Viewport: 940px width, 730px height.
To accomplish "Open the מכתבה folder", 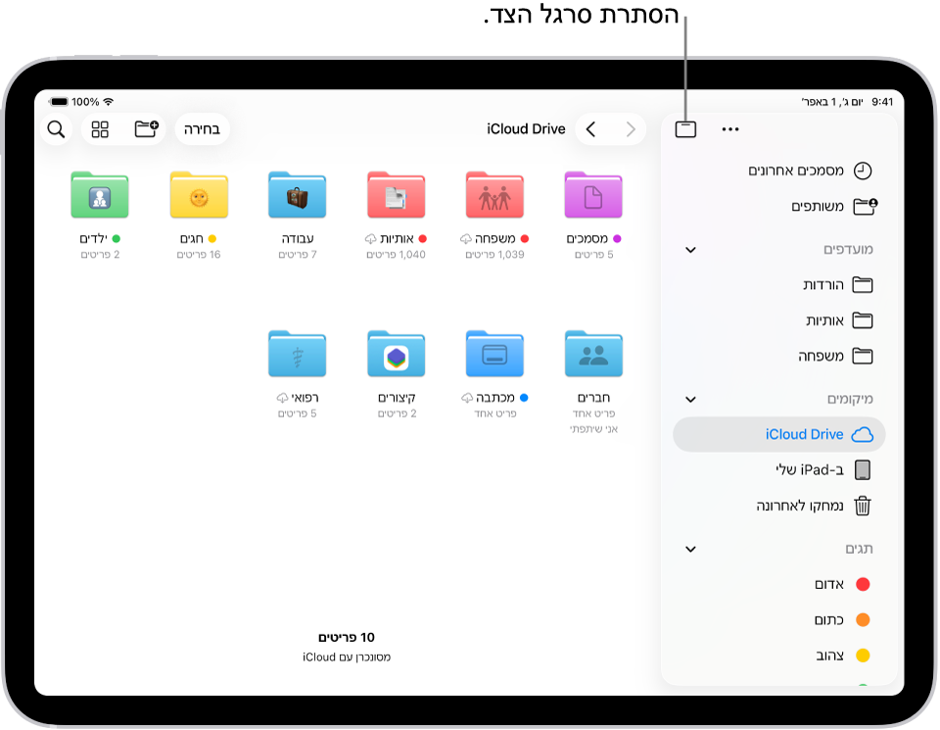I will click(x=494, y=355).
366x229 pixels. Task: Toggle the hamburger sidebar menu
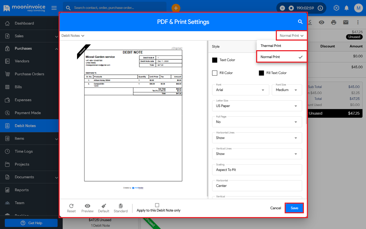54,8
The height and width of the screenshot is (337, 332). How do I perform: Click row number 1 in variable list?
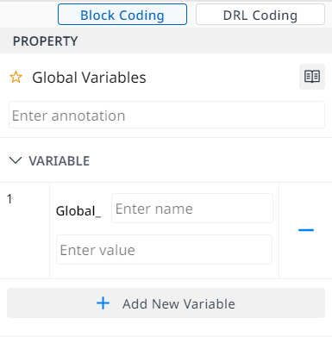point(9,199)
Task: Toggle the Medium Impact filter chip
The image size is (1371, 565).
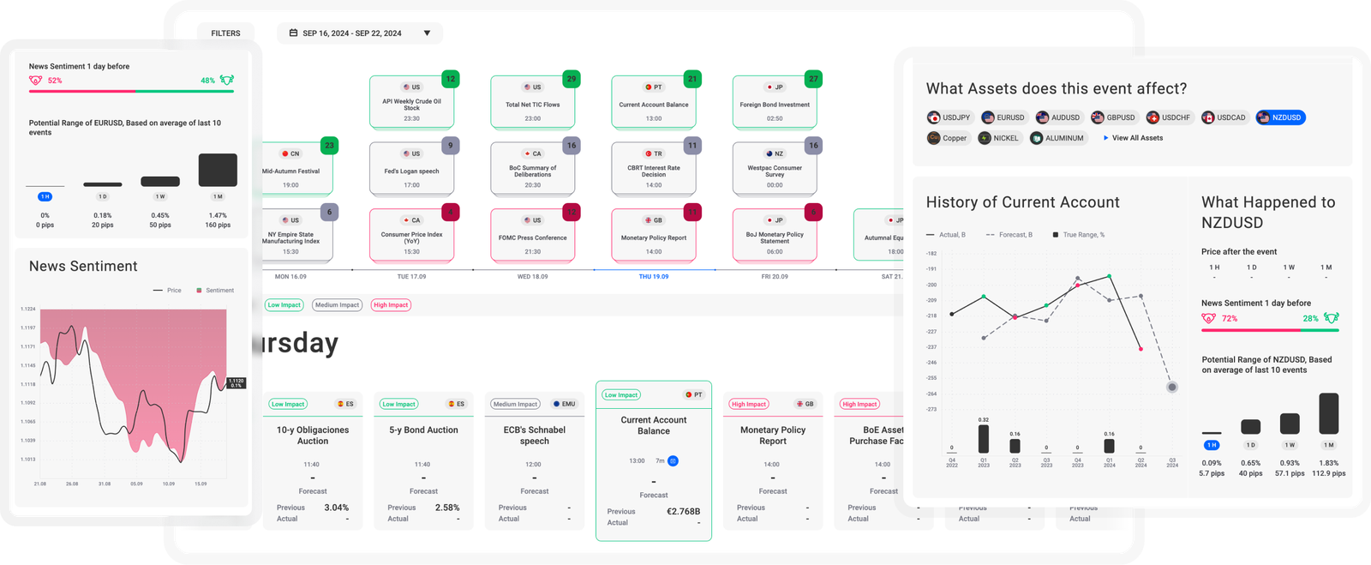Action: pos(337,305)
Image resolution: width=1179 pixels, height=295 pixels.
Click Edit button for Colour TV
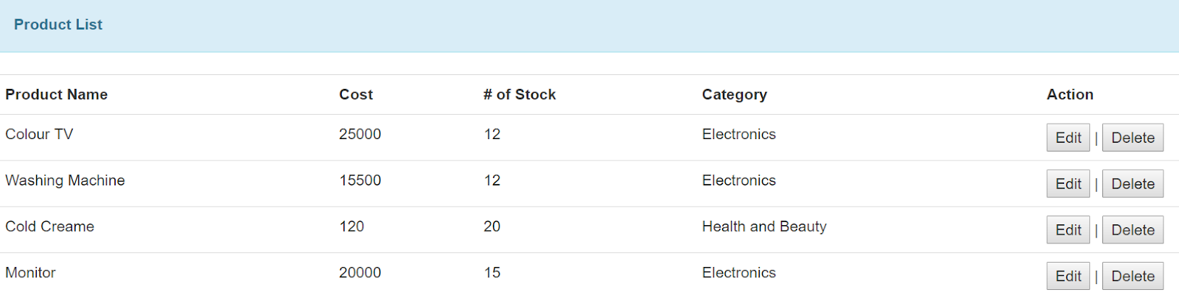pos(1068,138)
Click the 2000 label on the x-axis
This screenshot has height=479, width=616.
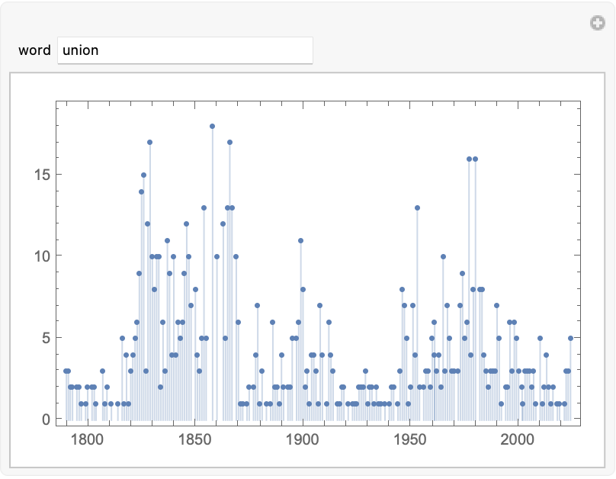pyautogui.click(x=518, y=439)
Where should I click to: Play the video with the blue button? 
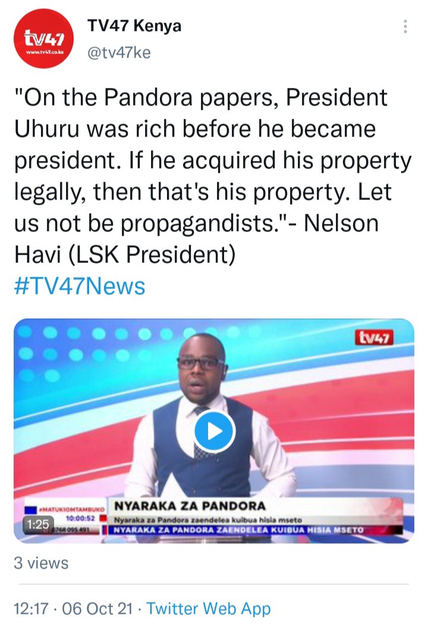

» **TASK STATEMENT**
Counting the line with "The image size is (1371, 565)." and the last line of the data above, transcribe those two lines and every line between them exactly, without the pictures.

» **EXPECTED ANSWER**
The image size is (1371, 565).
Action: pos(337,305)
Image resolution: width=1179 pixels, height=295 pixels.
Click Edit button for Colour TV
pos(1068,138)
Click the 2000 label on the x-axis
This screenshot has height=479, width=616.
pyautogui.click(x=518, y=439)
Where should I click to: Play the video with the blue button? 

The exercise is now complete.